REQUIRED WORK >> In the rows below, arrange everything from the line containing "Given: Click the Groups layers icon" down to the line containing "The image size is (1897, 904)." as a Markdown table with the columns Number and Text. Give each line its own number and leave out any blank lines.

Stored dataset items
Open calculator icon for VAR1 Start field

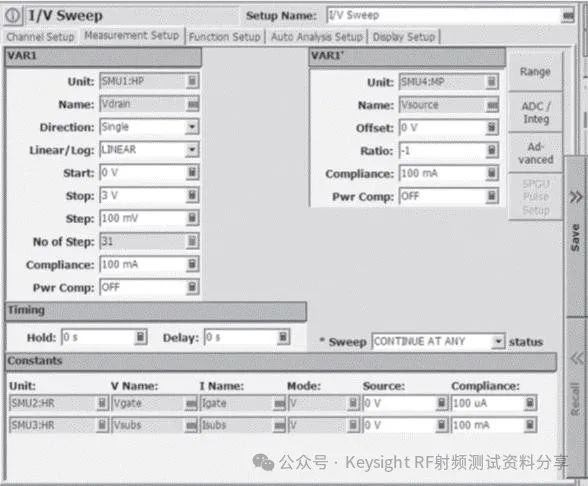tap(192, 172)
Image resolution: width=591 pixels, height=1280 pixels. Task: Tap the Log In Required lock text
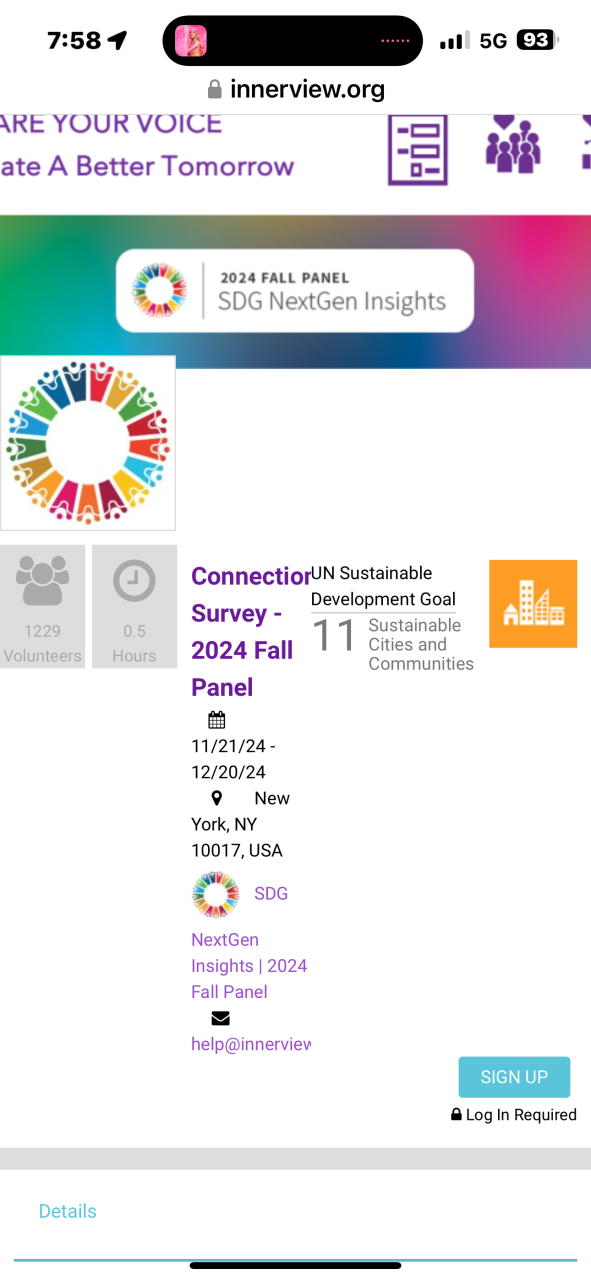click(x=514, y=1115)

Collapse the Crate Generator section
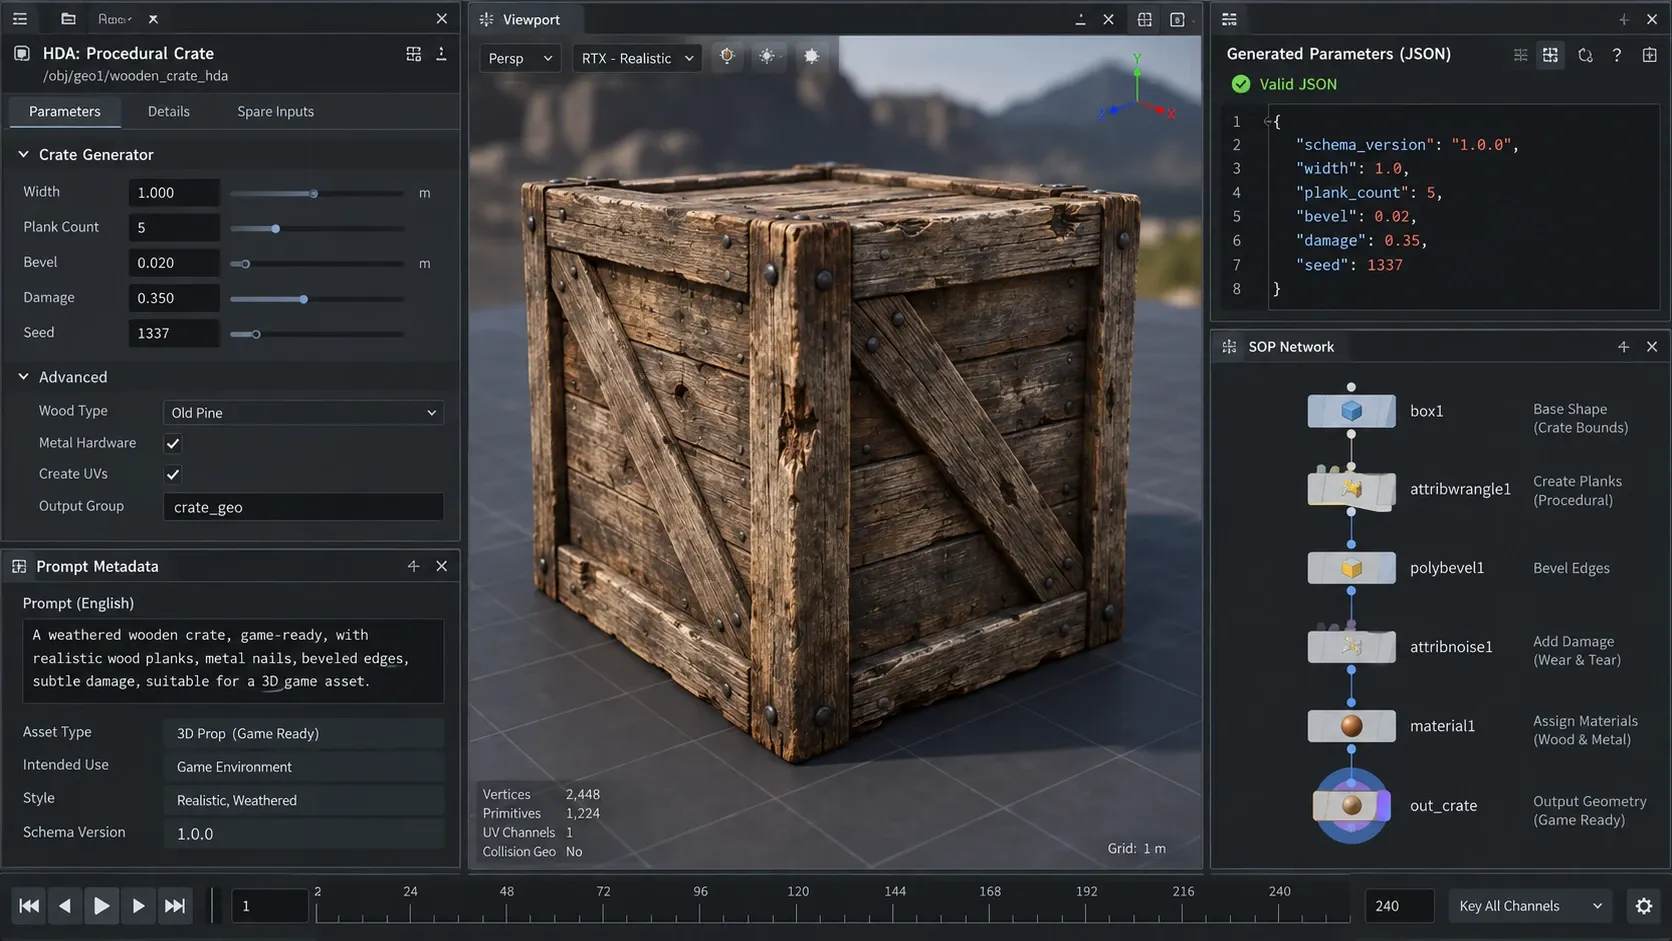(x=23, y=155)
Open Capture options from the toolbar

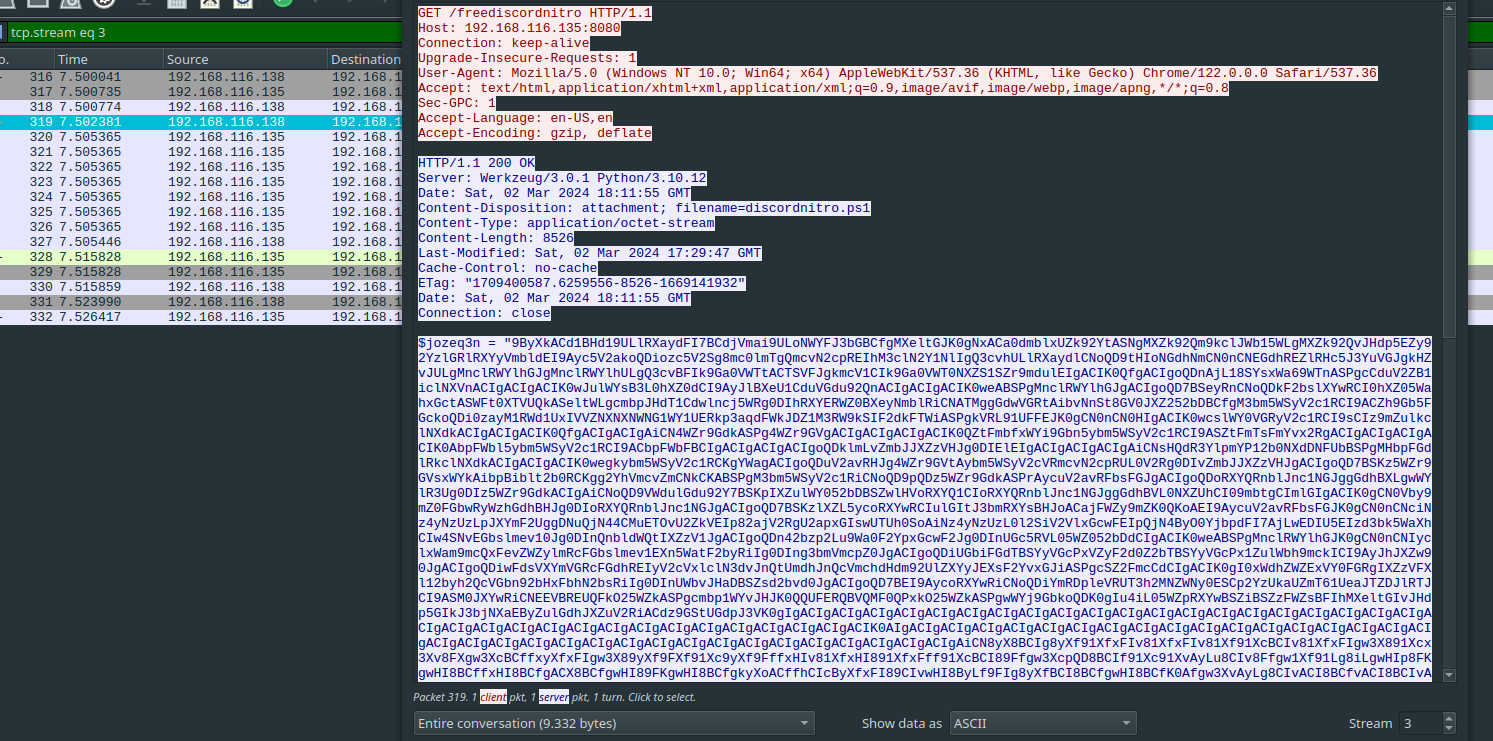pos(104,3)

---

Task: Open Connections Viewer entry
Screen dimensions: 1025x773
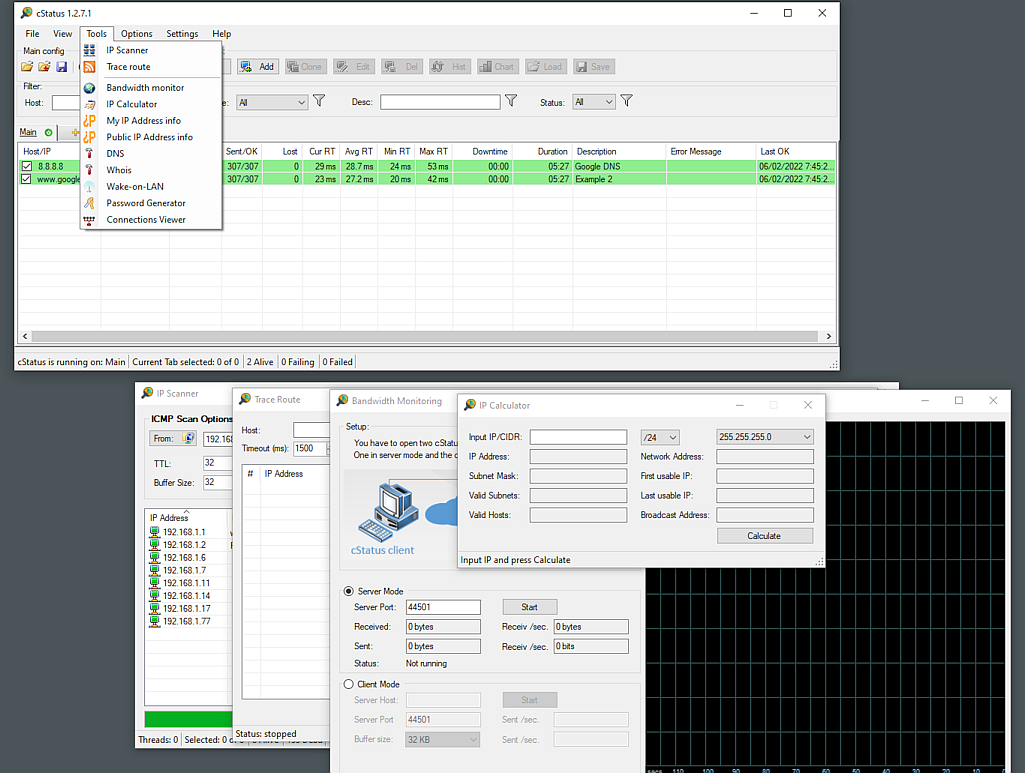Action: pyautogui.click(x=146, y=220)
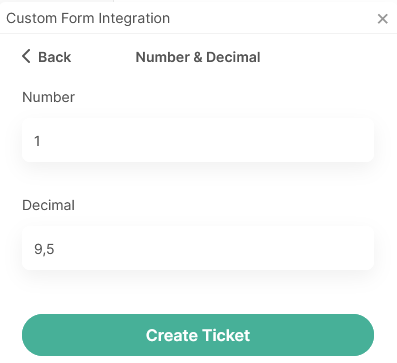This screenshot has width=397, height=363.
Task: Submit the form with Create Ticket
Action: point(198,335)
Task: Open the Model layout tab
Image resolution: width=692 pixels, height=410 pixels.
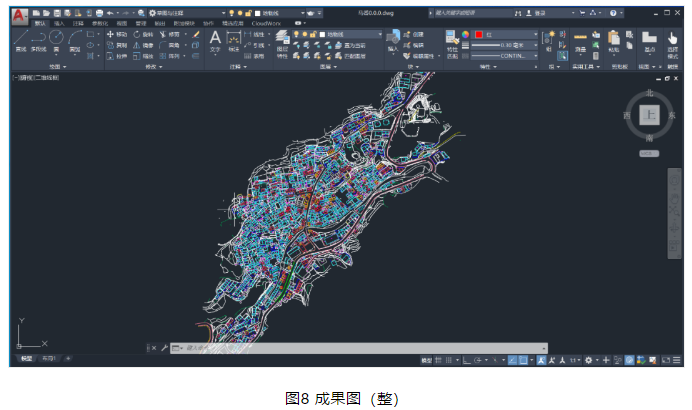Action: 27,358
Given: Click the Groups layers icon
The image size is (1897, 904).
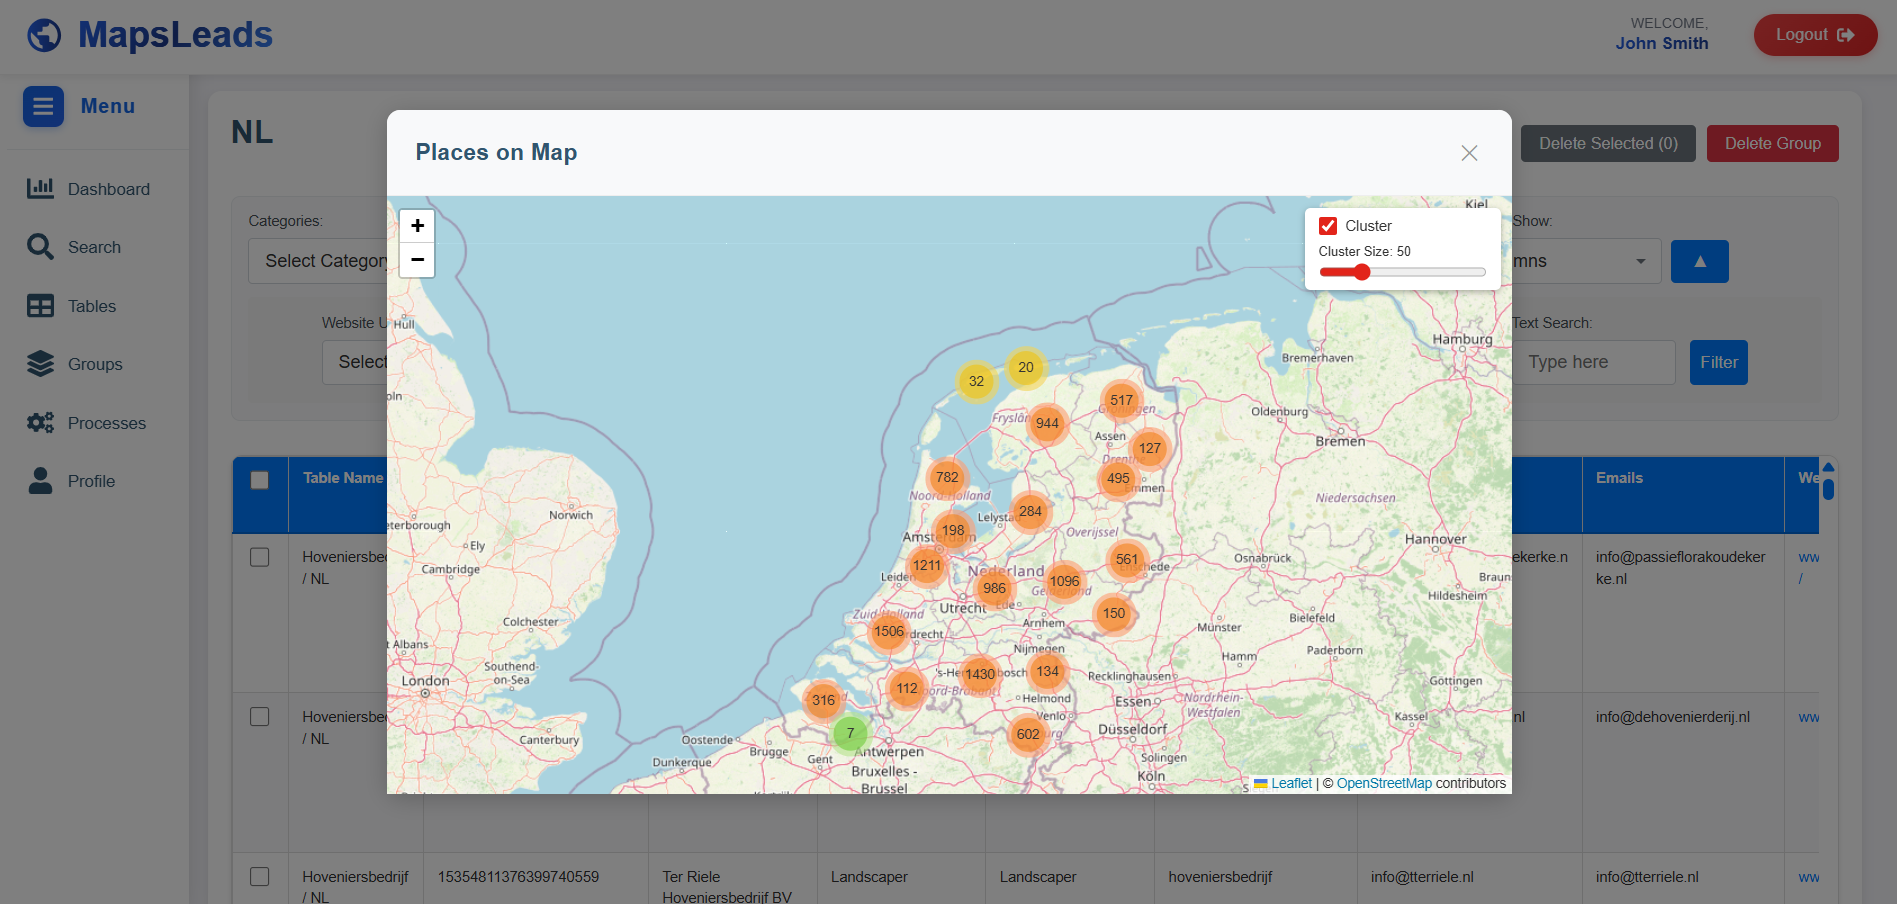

...

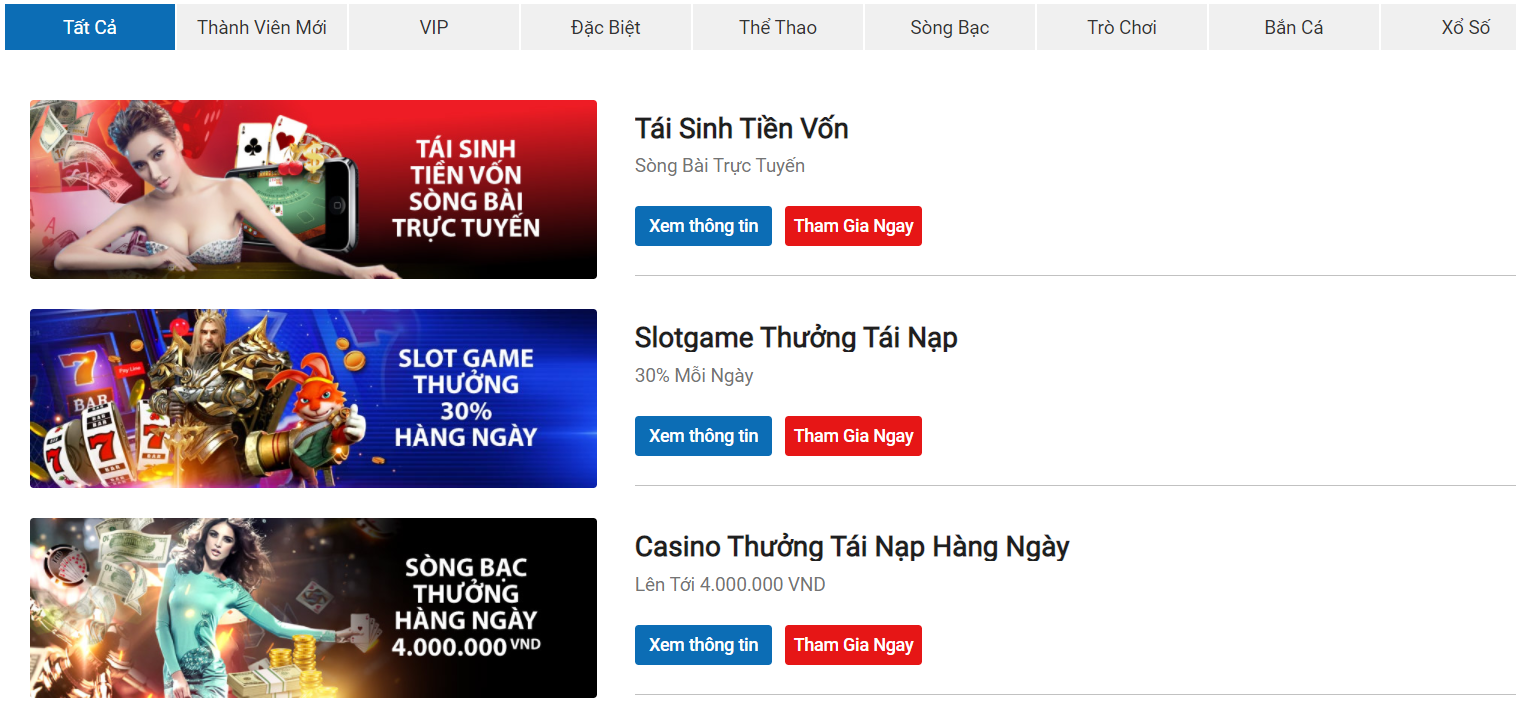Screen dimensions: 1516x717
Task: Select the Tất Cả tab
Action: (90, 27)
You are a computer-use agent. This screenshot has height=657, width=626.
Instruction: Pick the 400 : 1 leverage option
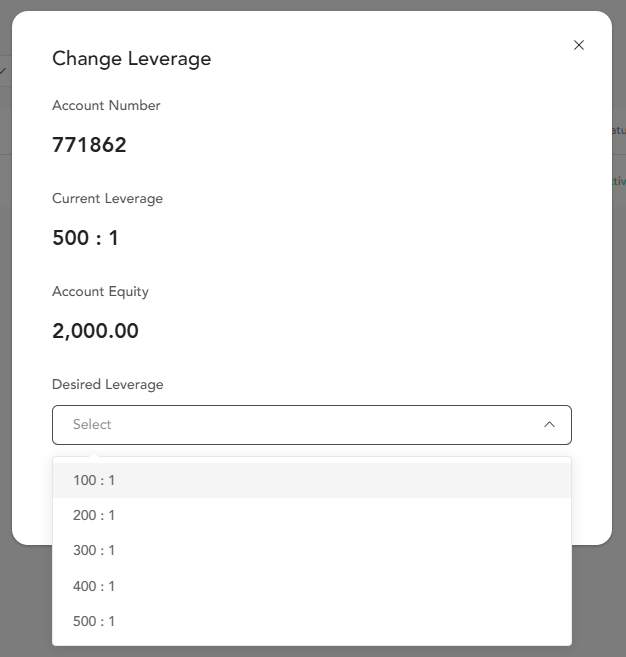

RESPONSE >>
| Number | Text |
|---|---|
| 1 | Given: Click the Groups layers icon |
| 2 | The image size is (1897, 904). |